Ghana risks losing out on a golden opportunity to increase revenue generation from the fast growing digital economy. This loss is likely to be as huge as the revenue loss from the untaxed majority in the informal sector.
Hitherto, the government keeps complaining about shortfalls in revenue generation, but taxing the digital economy has even not taken off as yet, after laborious engagements with stakeholders and tax experts in the last couple of years.
Ghana’s digital economy is expanding and this trend has been accelerated by the Covid-19 pandemic as businesses are rapidly moving away from physical existences (‘brick and mortar’ businesses) to registering their presence online.
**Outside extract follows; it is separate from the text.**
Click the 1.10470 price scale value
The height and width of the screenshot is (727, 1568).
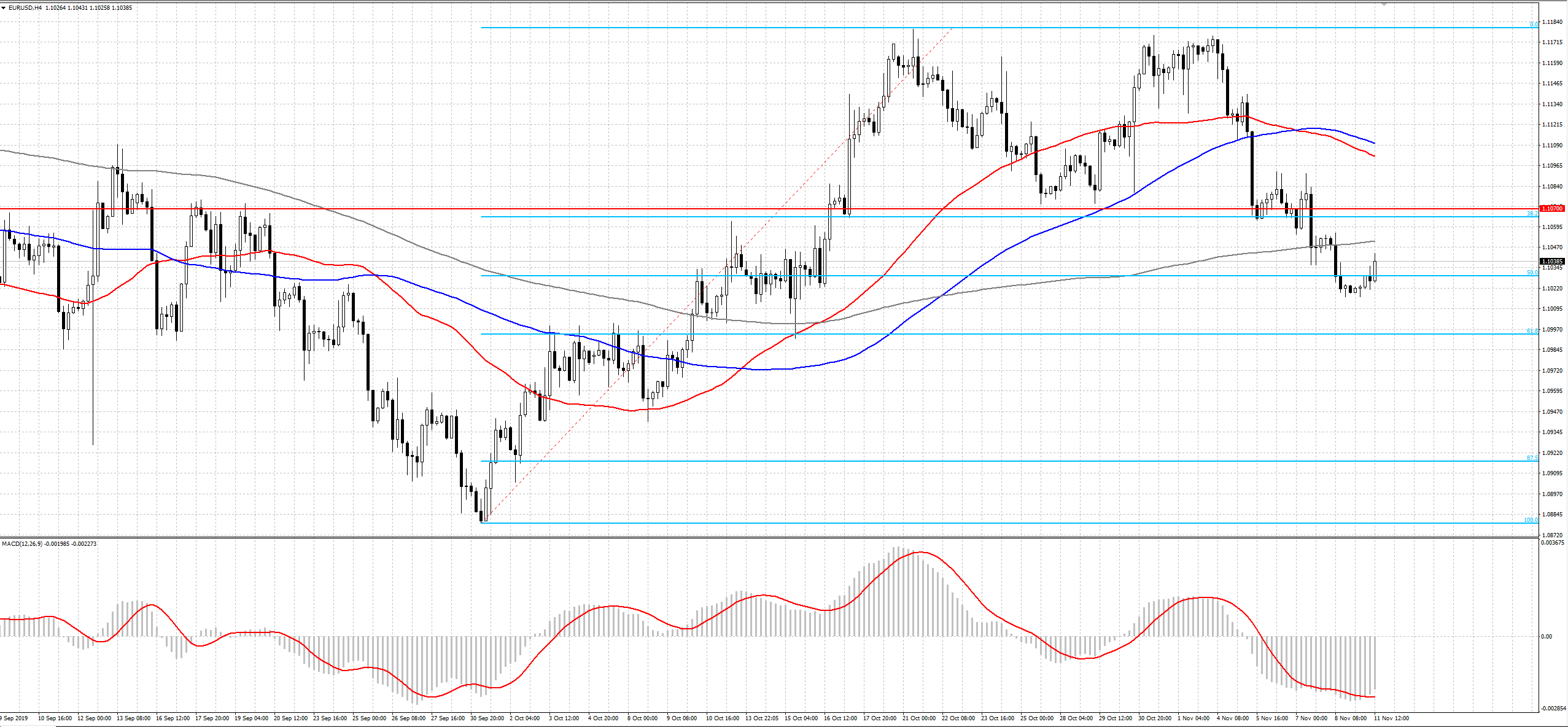tap(1552, 247)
Taxation of Ghana’s digital economy is not a new phenomenon. Section 16 of Ghana’s VAT Act 2013 (Act 870) stipulates the requirements for persons engaged in taxable activities to include non-resident persons who provide telecommunication services or electronic commerce for use or enjoyment in the country.
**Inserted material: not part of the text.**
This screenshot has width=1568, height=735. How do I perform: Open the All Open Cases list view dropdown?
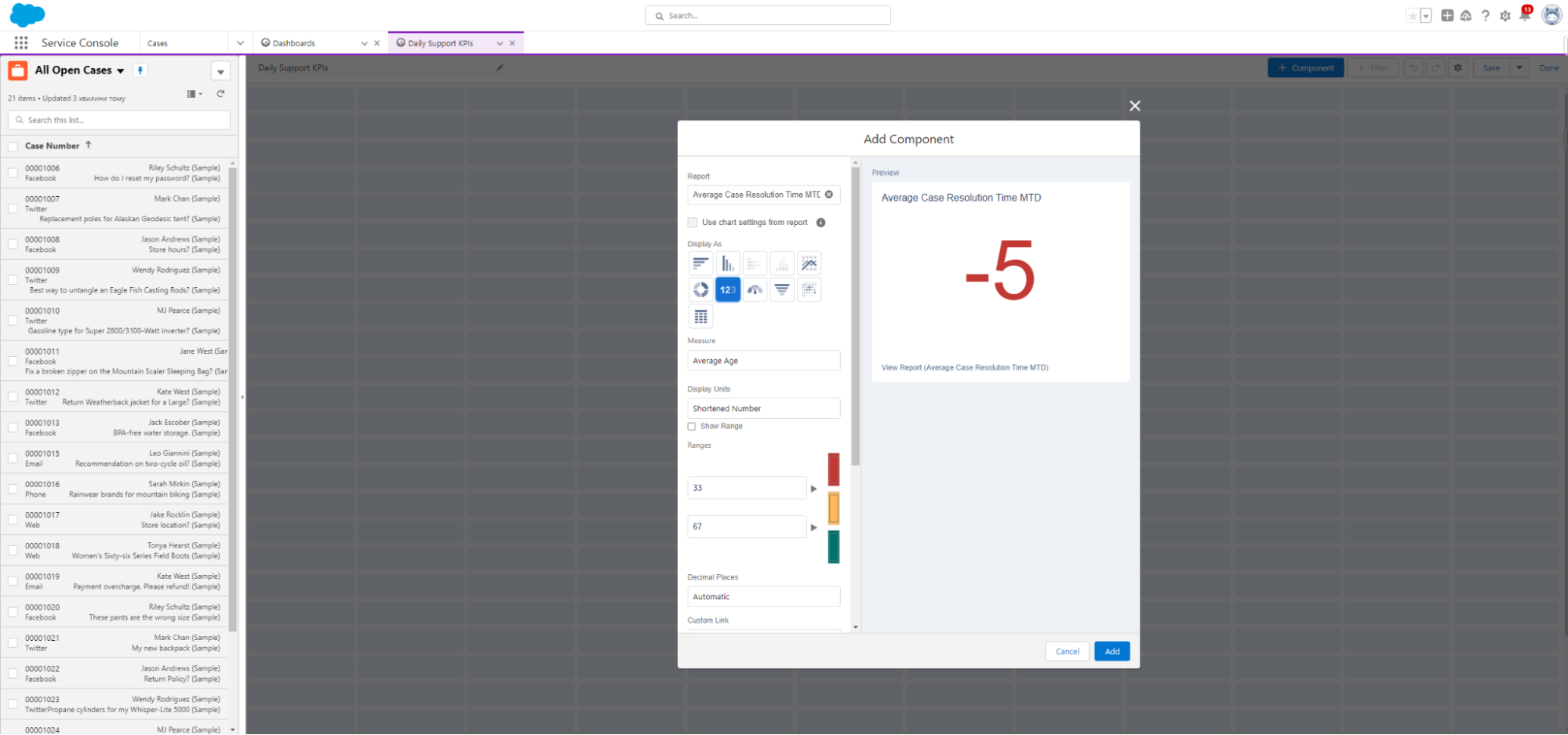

Section 5 of VAT Act 2013 (Act 870) is unambiguous about the activities that are taxable and these include activities in the country or partly in the country whether or not for pecuniary profit that involves or is intended to involve, in whole or in part, the supply of goods or services to another person for consideration.

Problem of raising taxes from the Digital Economy
These notwithstanding, a fundamental problem that has delayed this process is implementation. And this is the same problem that the country faces with the amended law on Income tax Act 2015 (Act 896) regarding the informal sector and Small and Medium Scale businesses. The inadequacy of structures and systems by the authorities such as the Ghana Revenue Authority (GRA) has impeded the smooth implementation of these laws till date.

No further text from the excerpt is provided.